2. **Conservative ceiling.** If the published numbers come from a
constrained runner, real-world deployments on production Postgres
sizes (db.m5.large +) only get better.
When an acquirer or operator asks for a production-equivalent
baseline, capture a second run on whatever infrastructure they want
to validate against and add it under a new **2026 Q3 capture**
section.
## Methodology
### Hardware
- **Runner:** GitHub Actions `ubuntu-latest` (currently Ubuntu 24.04, 2-vCPU, 7-GB RAM).
- **certctl image:** built from the same commit the workflow runs on.
- **Postgres:** `postgres:16-alpine@sha256:890480b08124ce7f79960a9bb16fe39729aa302bd384bfd7c408fee6c8f7adb7`, in-cluster, default config (no operator tuning).
- **Network:** runner localhost.
### Software
- **k6:** version pinned in `deploy/test/loadtest/Dockerfile`.
- **certctl tag:** the v* tag at workflow trigger time (matches `openapi.yaml info.version`).
### Metrics captured
- **p50 / p95 / p99 latency** — k6's `http_req_duration` percentiles.
- **Error rate** — k6 `http_req_failed` rate (non-2xx + connection errors).

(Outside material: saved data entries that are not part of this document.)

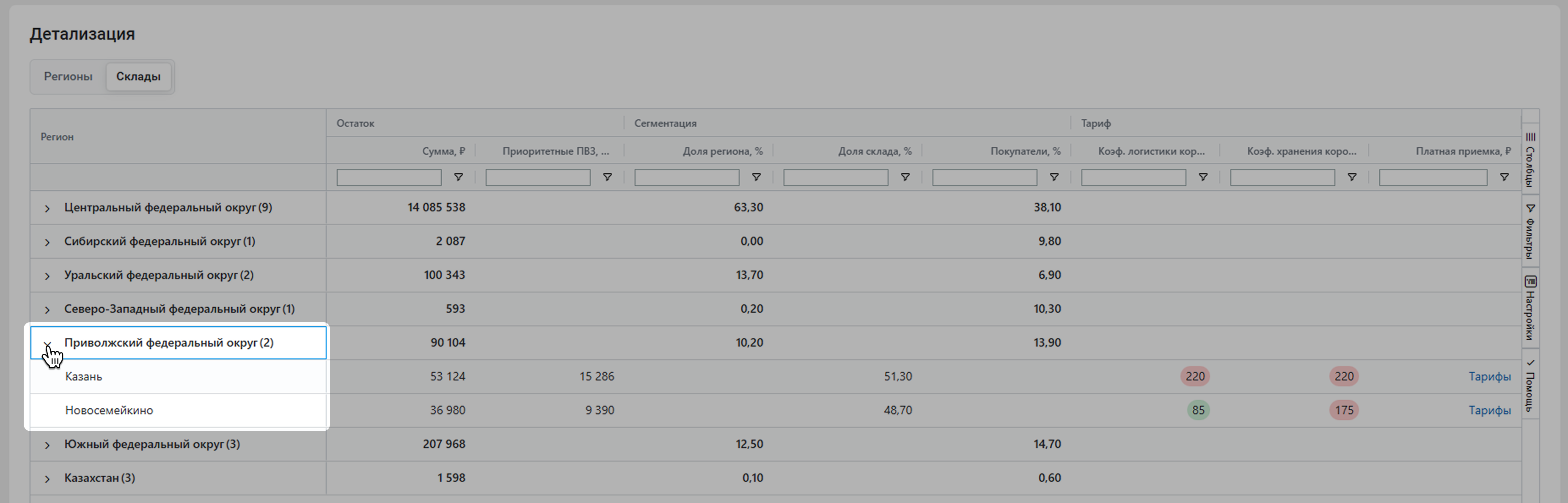1568x503 pixels.
Task: Open Тарифы link for Казань
Action: (1489, 377)
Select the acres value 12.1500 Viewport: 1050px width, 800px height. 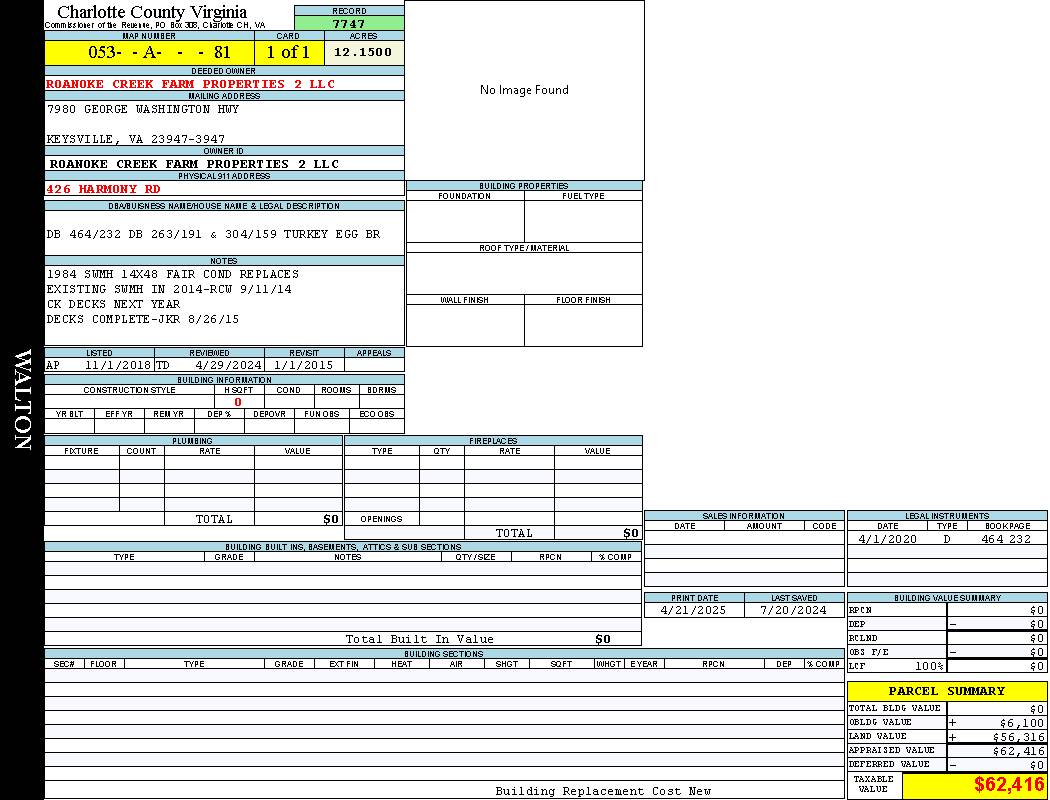(x=363, y=52)
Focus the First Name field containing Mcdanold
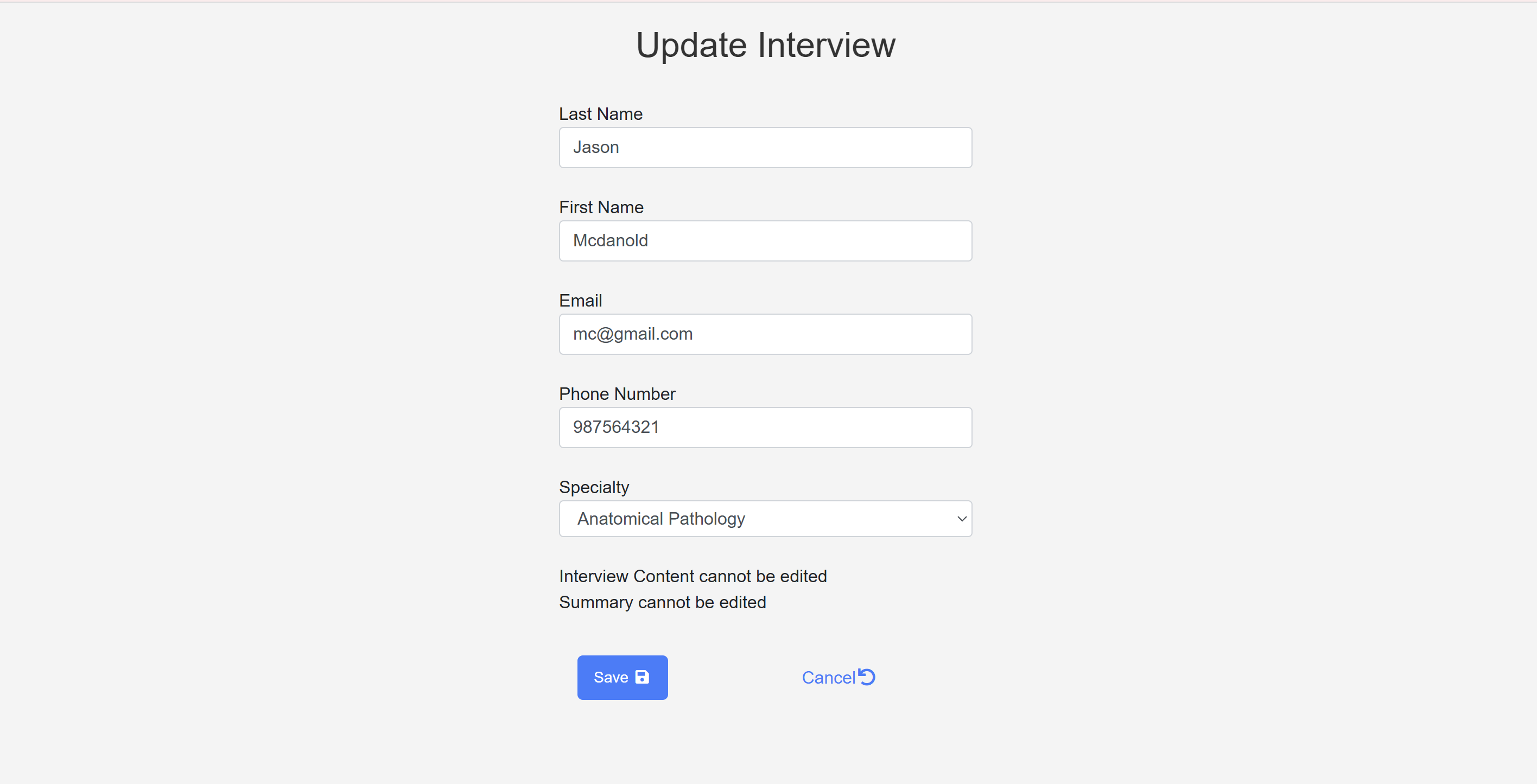 (766, 241)
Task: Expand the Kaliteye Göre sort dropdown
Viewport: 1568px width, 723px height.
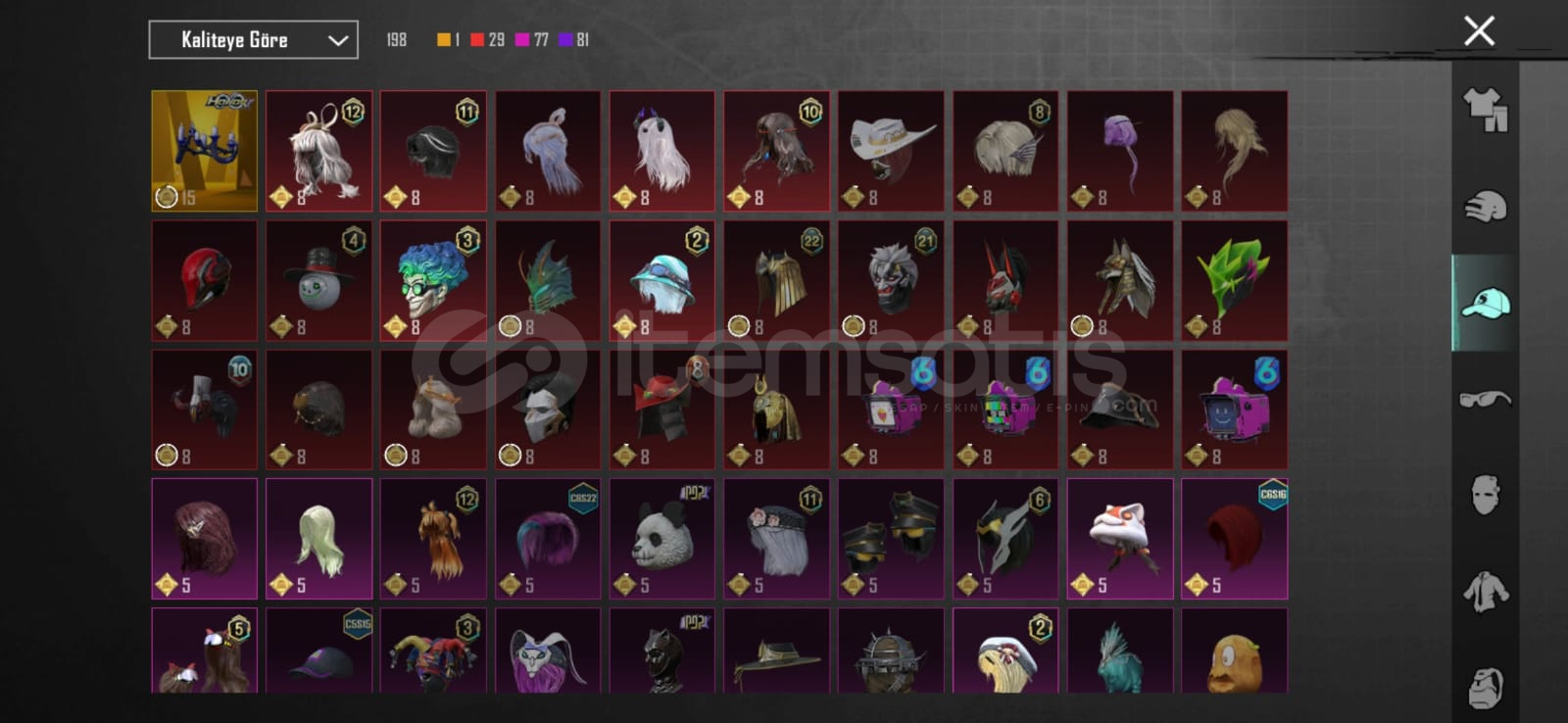Action: point(253,40)
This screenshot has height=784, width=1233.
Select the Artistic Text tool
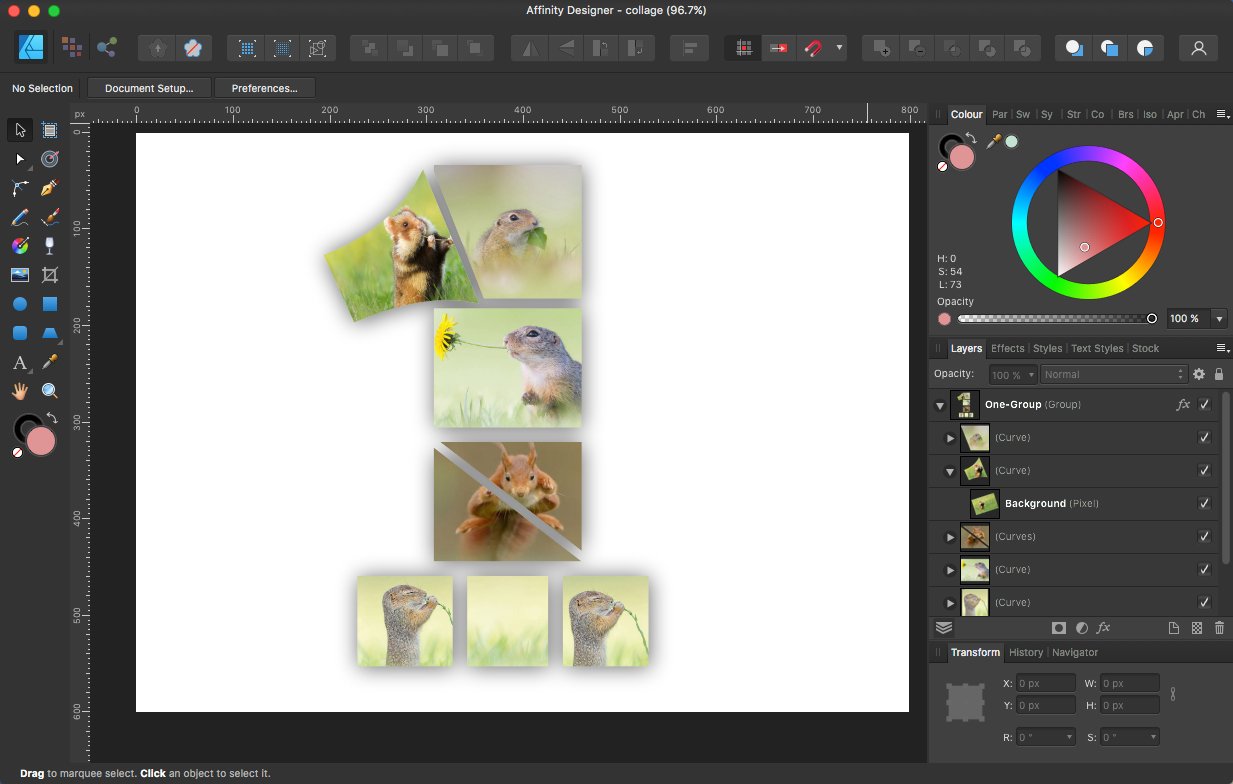[x=19, y=363]
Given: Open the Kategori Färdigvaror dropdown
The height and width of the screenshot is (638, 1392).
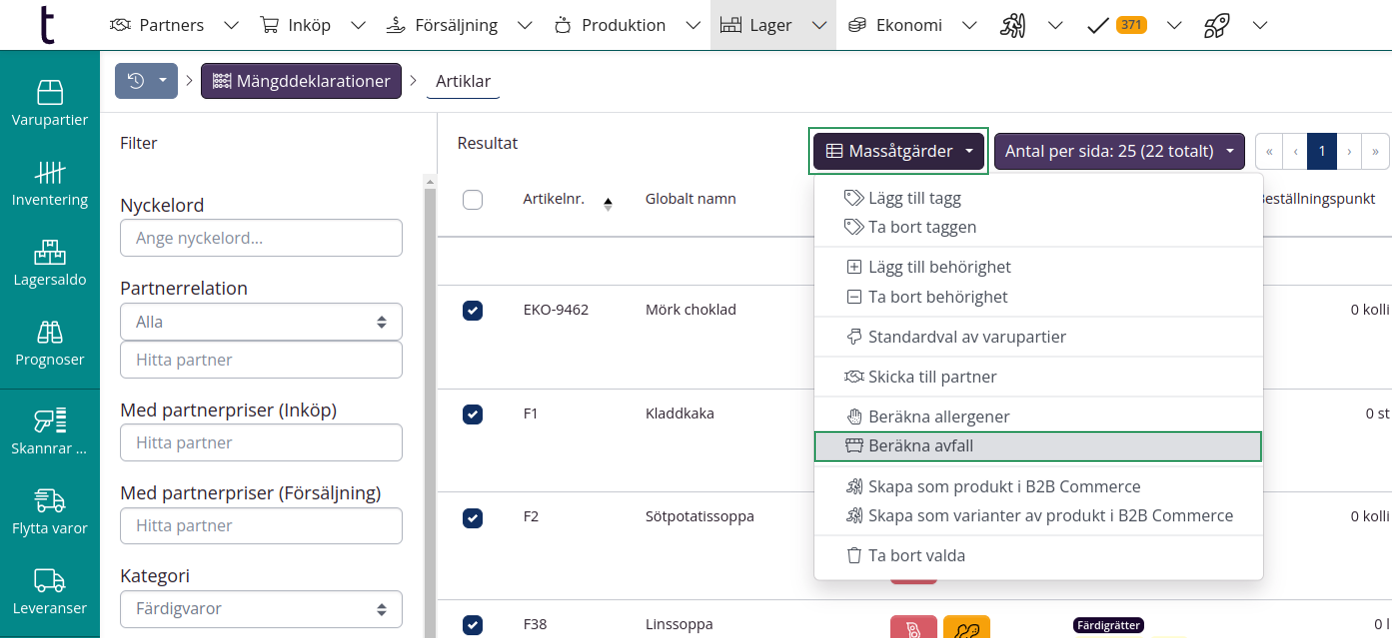Looking at the screenshot, I should click(x=261, y=608).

- **Peak server RSS** — `docker stats` polled at 1-Hz for the
duration of the run; `max(memory_stats.usage)` taken from the
emitted JSON.
- **Acceptance gate** — the k6 thresholds in `k6.js`; if exceeded
the workflow fails.
### What's NOT captured
- **Cold-start latency** — these are steady-state baselines after the
k6 warmup ramp. Cold-start is a separate concern (renewal-loop
startup, scheduler tick boundary), not covered by these scenarios.
- **WAN latency** — runs are localhost; production-WAN-RTT additions
fall outside scope.
- **Federation overhead** — single-instance only; HA + replicas runs
are a future deliverable.
## Related reading
- [`docs/operator/scale.md`](scale.md) — the operator-facing scale
posture doc; baseline rows there point at this file.
- [`deploy/test/loadtest/README.md`](../../deploy/test/loadtest/README.md) —
scenario semantics + how to read the k6 output.
- [`deploy/test/loadtest-artifacts/`](../../deploy/test/loadtest-artifacts/) —
long-term archive of captured k6 results.